The Nevada Legislature has plenty on its plate this session.

But nothing may be as important as the effort to strengthen the state's open-meeting law.

This law is on the books to ensure that public officials conduct their business in the open.

It's generally one of the last things lawmakers want to debate because, like other public officials, their natural tendency is to avoid having their actions scrutinized in public.

So, in their mind, the more vague the law the better.

This session, however, lawmakers have no choice but to bolster the law -- though I'm sure that by the time they finish the debate, there will be several attempts to beat back the effort.

The secretive, mean-spirited and, yes, disgusting actions of the Board of Regents in November 2003 have forced this discussion in Carson City.

The regents conducted a professional lynching behind closed doors of Community College of Southern Nevada President Ron Remington and his lobbyist, John Cummings. Neither man had a chance to defend himself, and the public wasn't invited to the lynching.

Every conceivable loophole in the open-meeting law was exploited to purge the two men from their college posts -- drawing the ire of the public, the media, the attorney general's office and even a judge.

It resulted in today's campaign to make sure that no other public board is able to demonstrate this kind of arrogance and disdain for the law in the future.

The campaign is taking place on several fronts.

The attorney general's office wants the law clarified to specifically prohibit boards from deliberating at secret personnel sessions.

An interim legislative committee, chaired by Sen. Warren Hardy, R-Las Vegas, is seeking a measure that would allow the subject of a personnel session to be present and decide whether the meeting should be open or closed.

And most ambitious of all, Sen.
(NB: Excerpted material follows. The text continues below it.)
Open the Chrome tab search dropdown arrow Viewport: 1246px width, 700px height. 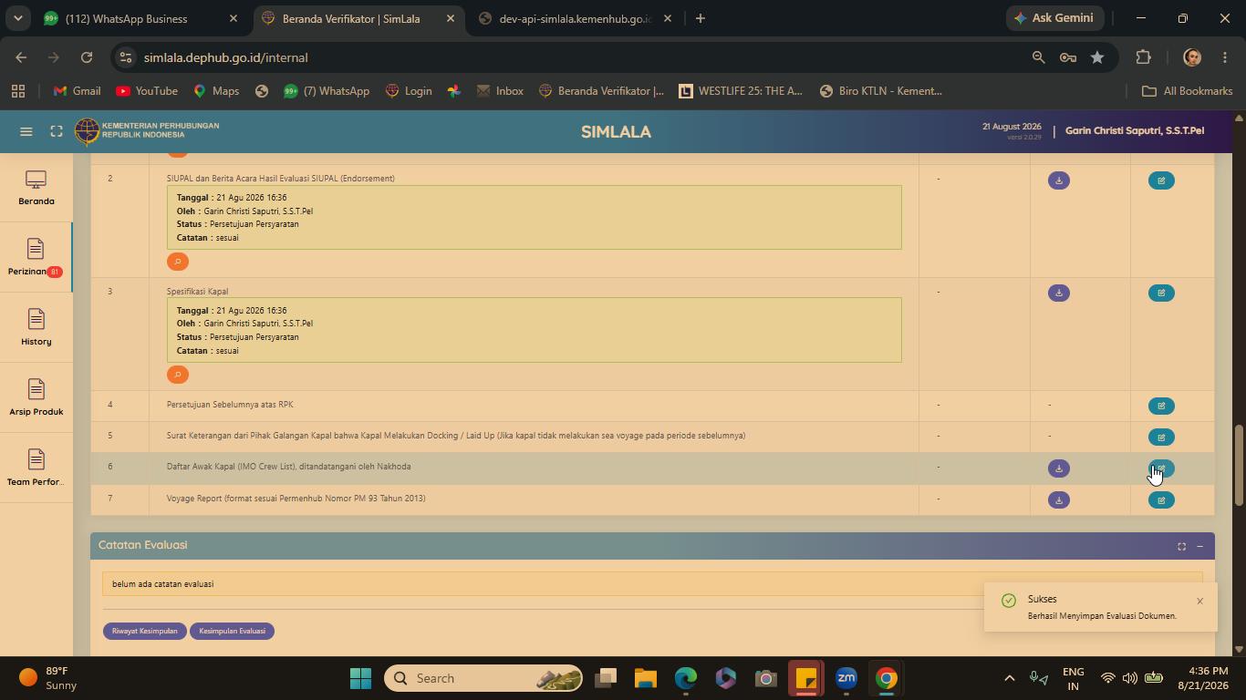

Terry Care, D-Las Vegas, a lawyer and former television newsman, has submitted a bill draft that would open all personnel sessions for administrative employees who answer to public boards. That would include university presidents, school superintendents and city and county managers.

"These people are public figures," Care says. "There's no reason to hide what they do from the public.

What Care is suggesting, of course, is long overdue, especially in an era when information is constantly at our fingertips.

But more than that, Care says, "it's the right thing to do."

Politicians who have to conduct business in the dark simply can't be trusted. And if they can't be trusted, they have no business being politicians.

Believe it or not, because of the blatant open-meeting law abuses on the part of the regents, Care says the timing is right in Carson City to pass his bill.

Having seen so many other similar measures fail over the years, I'm not as optimistic as Care.

But I'm sure rooting for him.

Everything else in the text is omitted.